Tulisan ini hanya sebagai media, melegakan perasaan. Sebab, jika terus dipendam, suatu saat akan meledak, seperti bom waktu. Jadi, saya lebih memilih menulis dan menyimpannya di rumah–blog.
Tahun 2023, tidak terasa sudah sampai pada bulan terakhir–Desember. Bulan yang saya tahu, banyak duka, menguras air mata, dan menguras perasaan. Di bulan paling akhir dalam masehi ini, saya harus merasakan bab kehidupan paling berat–bab kehilangan.
Siapa pun tidak akan siapa dengan kehilangan. Setiap orang, pasti akan merasakan, menjadi yang ditinggalkan, atau yang pergi meninggalkan. Semua akan mengalami, meski entah kapan. Tapi, satu yang pasti, kita akan merasakannya.
Begitu pun, saya. Pada bab kehidupan paling berat–bab kehilangan, saya harus mengikhlaskan mama yang telah memilih untuk berhenti berjuang dengan sakitnya. Bukan memilih, maaf. Lebih tepatnya, garis takdirnya di dunia telah mencapai garis finis.
Saya dipaksa ikhlas oleh orang-orang, karena katanya, mama saya akan merasakan berat.
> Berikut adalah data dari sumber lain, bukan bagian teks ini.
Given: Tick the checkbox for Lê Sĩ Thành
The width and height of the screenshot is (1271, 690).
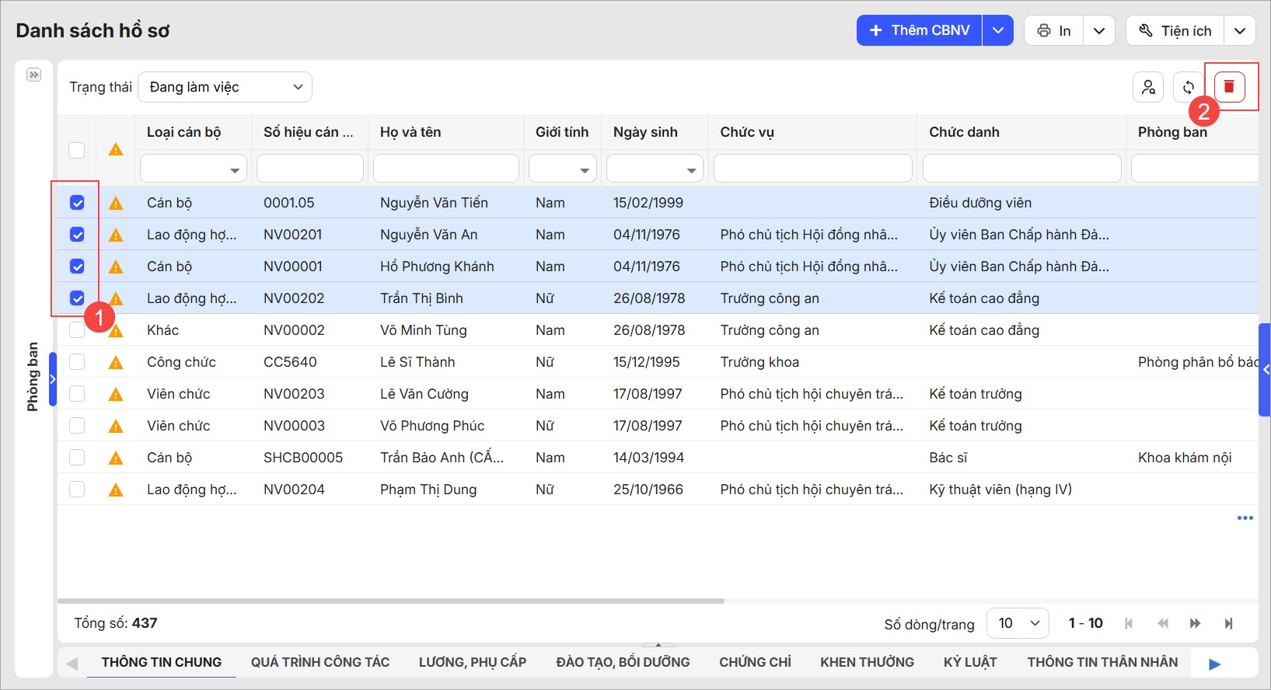Looking at the screenshot, I should pos(77,362).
Baik, saat itu saya merasakan ikhlas dan tidak ikhlas dalam satu waktu. Apa itu wajar? Beberapa orang mewajarkan hal tersebut ketika saya menanyakannya setelah beberapa hari mama dimakamkan. Sebagian lainnya, hanya bilang, ikhlaskan mama, sebab yang dibutuhkan sekarang adalah ikhlas beserta doa-doa dari keluarga.
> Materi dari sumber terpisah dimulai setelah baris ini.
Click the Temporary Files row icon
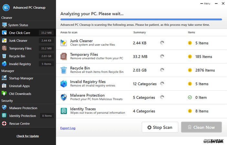 point(64,56)
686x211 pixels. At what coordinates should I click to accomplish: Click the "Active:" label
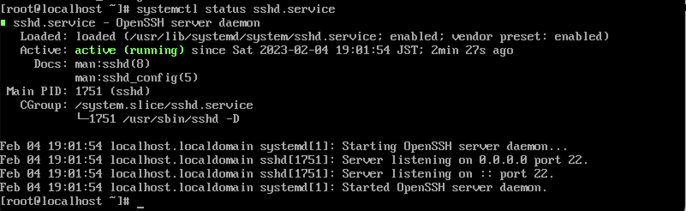pos(44,51)
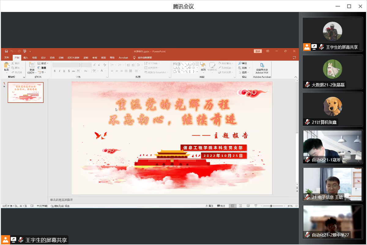Image resolution: width=367 pixels, height=245 pixels.
Task: Toggle the notes (备注) pane in status bar
Action: pyautogui.click(x=209, y=206)
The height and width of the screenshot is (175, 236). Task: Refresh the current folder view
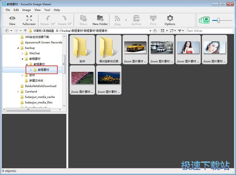point(155,31)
Sulit untuk memulai dan melangkah saat salah satu orang paling kita sayangi, yang bertemu setiap hari, hanya berpisah saat saya bekerja atau saat mama pergi kondangan atau menengok cucu bersama Bapak. Sudah jelas, kami selalu bertemu, dan bersama. Jarang rasanya, terpisah berhari-hari. Dan sekalinya berpisah, untuk selamanya.
Setelah kehilangan itu, saya harus beradaptasi kembali untuk menerima, bahwa mama sudah tidak akan pernah hadir kembali di tengah-tengah kami. Senyuman mama hanya ada dalam ingat saja. Suara-suara mama saat meminta saya menaruh kecambah yang banyak pada setiap sayuran hijau yang mama masak, itu tidak akan ada lagi. Suara mama saat saya tidak lekas bangun untuk mengambil air wudu'. Suara mama saat hendak pamit akan pergi kondangan, atau sekadar pergi menengok Mbah Putri. Semua hal tentang mama, sudah menjadi kaset kenangan, yang hanya bisa diputar di otak. Beruntung, memori yang saya miliki tidak terbatas. Jadi, saya bisa mengingat segala hal tentang mama.
Bab kehilangan menjadi bab kehidupan yang berat bagi saya. 10 Desember nanti, mama telah dua tahun pergi. Saya akan merayakan kehilangan mama saya. Merayakannya bukan dengan kesedihan lagi, yapi dengan doa-doa dan harapan, agar mama senantiasa diberikan tempat paling mulia oleh Allah SWT, dan dalam keadaan husnul khatimah.
Dan setelah tanggal 10 Desember nanti, saya berharap, tidak ada lagi air mata, yang ada hanya ikhlas dan doa. Saya juga berterima kasih pada Allah SWT, masih memberi saya seorang Bapak yang kasih dan cintanya besar. Sebesar cinta mama. Saya tahu, saya bukan satu-satunya yang paling sedih karena mama pergi, tapi Bapak juga sedih. Saya berdoa, semoga Allah SWT selalu memberikan sehat pada Bapak, pada saya, dan seluruh keluarga saya. Dan memberikan keluasan hati agar selalu ikhlas dalam menerima takdir dari sang Pencipta.